--- ACTIVITY ---
Looking at the entries underneath, work out how many lines contain "label". Write only that number.

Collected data
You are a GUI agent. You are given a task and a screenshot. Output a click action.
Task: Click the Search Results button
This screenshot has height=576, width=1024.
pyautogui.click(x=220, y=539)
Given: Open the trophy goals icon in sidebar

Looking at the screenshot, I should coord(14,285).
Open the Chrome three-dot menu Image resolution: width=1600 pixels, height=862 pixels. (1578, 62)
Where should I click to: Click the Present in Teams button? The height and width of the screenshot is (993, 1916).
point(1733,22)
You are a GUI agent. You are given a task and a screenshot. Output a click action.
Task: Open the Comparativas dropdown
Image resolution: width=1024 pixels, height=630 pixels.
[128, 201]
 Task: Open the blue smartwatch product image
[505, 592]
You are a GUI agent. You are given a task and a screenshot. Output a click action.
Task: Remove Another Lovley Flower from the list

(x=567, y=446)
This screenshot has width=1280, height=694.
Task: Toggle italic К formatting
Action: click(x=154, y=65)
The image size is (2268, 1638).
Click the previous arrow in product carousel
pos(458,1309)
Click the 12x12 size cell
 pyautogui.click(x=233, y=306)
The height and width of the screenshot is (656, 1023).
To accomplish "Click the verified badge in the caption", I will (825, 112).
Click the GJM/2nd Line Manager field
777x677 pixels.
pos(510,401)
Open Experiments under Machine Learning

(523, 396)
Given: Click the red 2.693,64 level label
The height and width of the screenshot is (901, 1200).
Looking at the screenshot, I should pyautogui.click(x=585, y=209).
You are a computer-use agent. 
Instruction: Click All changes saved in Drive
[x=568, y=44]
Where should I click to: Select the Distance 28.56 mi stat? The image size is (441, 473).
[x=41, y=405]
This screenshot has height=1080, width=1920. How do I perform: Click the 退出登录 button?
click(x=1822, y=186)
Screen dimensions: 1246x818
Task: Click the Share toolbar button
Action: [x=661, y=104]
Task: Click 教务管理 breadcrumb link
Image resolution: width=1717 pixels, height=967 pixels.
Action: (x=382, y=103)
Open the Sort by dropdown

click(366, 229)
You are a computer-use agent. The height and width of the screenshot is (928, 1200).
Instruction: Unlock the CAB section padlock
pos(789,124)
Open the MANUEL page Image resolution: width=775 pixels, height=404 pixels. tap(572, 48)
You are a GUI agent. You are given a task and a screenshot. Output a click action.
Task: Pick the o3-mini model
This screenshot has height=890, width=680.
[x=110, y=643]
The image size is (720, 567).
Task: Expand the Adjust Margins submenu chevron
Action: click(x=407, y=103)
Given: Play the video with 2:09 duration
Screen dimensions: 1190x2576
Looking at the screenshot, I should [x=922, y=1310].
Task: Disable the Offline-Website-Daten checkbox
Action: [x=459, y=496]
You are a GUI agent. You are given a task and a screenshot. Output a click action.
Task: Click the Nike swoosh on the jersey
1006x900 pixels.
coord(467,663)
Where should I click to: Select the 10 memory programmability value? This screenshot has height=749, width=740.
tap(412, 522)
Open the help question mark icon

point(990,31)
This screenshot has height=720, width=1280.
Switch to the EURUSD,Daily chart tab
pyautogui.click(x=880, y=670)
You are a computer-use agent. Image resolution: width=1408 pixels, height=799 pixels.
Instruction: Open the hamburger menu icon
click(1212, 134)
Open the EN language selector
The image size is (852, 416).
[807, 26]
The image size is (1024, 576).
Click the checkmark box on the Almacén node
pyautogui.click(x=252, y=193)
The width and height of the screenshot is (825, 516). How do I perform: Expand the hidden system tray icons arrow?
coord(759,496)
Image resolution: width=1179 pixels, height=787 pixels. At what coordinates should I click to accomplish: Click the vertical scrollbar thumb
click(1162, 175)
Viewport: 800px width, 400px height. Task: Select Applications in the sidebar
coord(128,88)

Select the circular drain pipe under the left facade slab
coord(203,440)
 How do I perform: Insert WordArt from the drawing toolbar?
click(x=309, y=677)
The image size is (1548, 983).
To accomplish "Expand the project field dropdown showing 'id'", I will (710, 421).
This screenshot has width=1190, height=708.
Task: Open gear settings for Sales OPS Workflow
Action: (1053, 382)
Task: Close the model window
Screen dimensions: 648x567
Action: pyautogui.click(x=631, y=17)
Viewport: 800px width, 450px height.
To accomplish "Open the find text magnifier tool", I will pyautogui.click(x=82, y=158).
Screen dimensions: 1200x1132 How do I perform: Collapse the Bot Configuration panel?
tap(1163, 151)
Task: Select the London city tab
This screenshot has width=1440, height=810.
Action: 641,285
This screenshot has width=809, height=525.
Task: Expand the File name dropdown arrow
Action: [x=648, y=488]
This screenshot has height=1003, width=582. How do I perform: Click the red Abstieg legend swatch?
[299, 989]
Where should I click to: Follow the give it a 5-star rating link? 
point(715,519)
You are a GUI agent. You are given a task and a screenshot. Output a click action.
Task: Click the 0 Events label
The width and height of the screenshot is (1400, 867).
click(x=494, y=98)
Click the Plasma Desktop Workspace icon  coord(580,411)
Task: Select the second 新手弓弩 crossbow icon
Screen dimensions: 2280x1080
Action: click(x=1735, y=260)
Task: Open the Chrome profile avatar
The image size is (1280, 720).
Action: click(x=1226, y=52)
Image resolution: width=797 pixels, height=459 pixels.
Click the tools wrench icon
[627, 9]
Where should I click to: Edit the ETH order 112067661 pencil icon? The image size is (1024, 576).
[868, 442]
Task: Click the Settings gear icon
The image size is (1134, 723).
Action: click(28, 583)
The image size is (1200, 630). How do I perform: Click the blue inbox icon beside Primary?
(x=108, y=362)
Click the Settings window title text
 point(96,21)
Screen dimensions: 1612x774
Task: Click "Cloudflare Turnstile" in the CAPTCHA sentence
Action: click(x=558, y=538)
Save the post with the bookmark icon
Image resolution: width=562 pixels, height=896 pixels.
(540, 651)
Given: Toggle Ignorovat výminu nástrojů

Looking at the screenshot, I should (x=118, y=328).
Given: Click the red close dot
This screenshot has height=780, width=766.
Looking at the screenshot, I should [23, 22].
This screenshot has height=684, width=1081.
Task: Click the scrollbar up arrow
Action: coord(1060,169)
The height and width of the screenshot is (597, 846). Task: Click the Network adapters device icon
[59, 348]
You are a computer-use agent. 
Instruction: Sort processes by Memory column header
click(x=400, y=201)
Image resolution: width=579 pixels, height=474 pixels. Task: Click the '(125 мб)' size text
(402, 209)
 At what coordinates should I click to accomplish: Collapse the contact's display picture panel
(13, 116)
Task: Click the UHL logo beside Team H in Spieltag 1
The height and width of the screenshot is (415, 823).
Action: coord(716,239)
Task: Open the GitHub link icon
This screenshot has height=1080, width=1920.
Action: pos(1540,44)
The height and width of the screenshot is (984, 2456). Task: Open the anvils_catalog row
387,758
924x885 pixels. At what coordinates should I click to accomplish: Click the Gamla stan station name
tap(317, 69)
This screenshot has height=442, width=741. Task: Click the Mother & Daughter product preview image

--- EXERCISE SOLUTION ---
2